▶ **Records for processing**
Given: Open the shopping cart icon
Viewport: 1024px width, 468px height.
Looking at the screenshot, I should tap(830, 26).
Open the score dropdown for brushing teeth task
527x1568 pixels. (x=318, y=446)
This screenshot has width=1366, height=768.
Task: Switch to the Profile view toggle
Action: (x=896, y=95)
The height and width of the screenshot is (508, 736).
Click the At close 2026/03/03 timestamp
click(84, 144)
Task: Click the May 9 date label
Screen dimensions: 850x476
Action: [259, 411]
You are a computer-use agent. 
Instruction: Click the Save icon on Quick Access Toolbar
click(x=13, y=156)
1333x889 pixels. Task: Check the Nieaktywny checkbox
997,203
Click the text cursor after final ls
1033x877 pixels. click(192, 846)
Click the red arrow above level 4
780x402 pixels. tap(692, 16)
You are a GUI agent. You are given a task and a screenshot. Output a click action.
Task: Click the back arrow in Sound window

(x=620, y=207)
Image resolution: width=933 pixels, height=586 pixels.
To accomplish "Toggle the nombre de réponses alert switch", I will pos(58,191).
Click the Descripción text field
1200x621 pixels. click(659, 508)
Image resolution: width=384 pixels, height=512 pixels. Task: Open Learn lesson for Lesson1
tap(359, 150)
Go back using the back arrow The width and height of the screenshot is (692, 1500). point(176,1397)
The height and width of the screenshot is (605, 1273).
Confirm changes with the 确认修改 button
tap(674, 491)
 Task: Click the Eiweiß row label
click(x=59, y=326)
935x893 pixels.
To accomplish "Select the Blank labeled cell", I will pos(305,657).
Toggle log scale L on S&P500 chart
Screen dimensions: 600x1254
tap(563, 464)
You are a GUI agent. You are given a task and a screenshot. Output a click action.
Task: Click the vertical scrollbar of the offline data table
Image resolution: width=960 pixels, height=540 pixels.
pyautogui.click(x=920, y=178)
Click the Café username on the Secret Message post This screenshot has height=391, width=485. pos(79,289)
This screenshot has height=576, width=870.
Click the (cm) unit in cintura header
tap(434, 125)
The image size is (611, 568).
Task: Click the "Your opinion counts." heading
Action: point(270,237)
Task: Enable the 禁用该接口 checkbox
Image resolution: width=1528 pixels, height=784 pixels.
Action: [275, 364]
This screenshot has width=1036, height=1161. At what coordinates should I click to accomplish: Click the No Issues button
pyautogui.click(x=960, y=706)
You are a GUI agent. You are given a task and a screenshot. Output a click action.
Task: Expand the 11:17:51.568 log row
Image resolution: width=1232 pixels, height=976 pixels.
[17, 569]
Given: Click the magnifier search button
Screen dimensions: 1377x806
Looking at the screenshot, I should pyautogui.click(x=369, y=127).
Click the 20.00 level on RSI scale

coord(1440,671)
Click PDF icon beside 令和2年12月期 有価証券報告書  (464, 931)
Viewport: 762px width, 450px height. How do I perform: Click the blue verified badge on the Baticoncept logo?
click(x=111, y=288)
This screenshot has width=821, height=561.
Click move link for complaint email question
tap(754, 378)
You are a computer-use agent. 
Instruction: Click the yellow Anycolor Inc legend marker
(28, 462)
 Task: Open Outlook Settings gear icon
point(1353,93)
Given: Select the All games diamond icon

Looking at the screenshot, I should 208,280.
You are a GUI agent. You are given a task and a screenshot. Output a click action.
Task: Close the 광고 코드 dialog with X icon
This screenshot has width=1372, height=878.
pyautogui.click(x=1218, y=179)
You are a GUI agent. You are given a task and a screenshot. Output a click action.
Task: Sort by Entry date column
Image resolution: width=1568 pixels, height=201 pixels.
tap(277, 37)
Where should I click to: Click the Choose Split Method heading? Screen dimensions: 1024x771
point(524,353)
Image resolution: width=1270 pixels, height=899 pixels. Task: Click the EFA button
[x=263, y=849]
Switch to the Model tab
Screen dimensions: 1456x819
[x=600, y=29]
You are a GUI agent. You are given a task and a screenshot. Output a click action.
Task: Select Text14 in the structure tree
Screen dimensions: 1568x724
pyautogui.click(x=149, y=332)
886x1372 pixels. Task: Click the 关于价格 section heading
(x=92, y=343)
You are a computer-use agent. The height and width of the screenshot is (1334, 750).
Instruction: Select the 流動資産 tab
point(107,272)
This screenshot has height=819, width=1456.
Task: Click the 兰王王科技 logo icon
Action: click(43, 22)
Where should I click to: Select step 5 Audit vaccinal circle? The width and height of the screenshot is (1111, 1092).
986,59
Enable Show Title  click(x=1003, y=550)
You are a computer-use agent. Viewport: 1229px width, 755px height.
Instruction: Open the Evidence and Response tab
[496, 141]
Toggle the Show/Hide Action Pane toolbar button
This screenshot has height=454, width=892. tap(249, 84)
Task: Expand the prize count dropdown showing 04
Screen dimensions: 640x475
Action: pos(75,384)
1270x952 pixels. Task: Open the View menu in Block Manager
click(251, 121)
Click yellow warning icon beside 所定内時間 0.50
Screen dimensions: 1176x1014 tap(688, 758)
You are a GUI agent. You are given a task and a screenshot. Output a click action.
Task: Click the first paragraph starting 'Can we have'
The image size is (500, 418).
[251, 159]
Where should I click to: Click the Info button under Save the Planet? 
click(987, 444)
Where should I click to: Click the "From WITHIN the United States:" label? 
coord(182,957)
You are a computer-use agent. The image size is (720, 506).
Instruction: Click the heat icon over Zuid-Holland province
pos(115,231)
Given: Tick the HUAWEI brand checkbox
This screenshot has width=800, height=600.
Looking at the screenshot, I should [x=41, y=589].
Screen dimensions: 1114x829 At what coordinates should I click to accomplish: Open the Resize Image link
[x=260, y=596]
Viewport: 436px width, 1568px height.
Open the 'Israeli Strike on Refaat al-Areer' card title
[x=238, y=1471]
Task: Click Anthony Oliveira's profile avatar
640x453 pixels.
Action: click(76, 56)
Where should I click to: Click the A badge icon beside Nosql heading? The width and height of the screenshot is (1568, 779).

▶ **Exercise prompt**
Copy every line of the data above that contains the word "dropdown".

▶ **Exercise result**
Open the score dropdown for brushing teeth task
Task: Expand the prize count dropdown showing 04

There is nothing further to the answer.